Work instruction> State how many lines in the following entries hold the word "Switch". The reply is that number only.

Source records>
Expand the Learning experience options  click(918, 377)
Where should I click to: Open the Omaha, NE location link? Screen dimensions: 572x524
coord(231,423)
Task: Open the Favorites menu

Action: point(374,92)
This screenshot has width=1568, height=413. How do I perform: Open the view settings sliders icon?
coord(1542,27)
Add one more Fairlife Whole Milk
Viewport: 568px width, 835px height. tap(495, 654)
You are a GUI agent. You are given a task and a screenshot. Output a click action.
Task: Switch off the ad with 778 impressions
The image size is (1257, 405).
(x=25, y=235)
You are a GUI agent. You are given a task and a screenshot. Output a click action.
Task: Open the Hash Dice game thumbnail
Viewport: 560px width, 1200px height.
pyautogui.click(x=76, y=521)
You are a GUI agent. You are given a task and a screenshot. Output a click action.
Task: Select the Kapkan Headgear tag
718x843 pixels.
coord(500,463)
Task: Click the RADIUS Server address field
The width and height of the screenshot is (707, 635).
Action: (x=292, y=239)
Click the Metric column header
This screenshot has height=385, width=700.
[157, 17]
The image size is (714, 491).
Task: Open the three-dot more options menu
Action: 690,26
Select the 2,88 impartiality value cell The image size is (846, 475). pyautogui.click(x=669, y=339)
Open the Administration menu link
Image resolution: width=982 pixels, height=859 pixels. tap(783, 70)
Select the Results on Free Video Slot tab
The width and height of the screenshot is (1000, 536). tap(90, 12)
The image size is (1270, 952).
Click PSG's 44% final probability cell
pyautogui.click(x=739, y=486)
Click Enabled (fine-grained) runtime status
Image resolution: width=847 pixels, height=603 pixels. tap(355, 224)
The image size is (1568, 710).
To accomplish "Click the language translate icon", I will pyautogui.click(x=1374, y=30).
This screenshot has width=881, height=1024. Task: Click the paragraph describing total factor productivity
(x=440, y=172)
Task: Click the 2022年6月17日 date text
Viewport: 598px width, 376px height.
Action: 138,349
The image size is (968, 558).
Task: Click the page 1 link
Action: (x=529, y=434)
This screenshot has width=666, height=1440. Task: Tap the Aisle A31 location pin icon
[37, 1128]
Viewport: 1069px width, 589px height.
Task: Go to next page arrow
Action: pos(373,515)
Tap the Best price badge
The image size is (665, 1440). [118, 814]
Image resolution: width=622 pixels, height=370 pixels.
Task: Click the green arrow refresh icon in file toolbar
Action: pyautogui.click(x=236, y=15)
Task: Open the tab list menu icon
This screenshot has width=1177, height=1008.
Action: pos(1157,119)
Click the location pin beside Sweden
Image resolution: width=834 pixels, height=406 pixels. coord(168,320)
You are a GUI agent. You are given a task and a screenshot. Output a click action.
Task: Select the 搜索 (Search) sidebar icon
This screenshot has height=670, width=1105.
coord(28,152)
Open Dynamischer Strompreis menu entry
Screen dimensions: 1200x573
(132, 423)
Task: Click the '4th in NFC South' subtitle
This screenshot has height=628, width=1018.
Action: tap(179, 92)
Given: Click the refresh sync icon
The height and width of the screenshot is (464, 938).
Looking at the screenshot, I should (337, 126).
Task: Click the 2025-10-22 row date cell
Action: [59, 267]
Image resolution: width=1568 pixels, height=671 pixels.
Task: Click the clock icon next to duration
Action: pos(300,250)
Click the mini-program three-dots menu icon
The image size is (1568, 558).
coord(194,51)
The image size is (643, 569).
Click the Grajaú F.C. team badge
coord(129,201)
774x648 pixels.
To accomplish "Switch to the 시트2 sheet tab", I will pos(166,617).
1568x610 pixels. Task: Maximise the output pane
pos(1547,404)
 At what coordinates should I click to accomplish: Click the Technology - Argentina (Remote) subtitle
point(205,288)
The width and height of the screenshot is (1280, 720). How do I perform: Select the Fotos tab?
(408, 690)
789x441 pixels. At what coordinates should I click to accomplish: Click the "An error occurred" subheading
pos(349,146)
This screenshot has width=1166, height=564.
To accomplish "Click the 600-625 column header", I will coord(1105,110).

Completed exercise> 2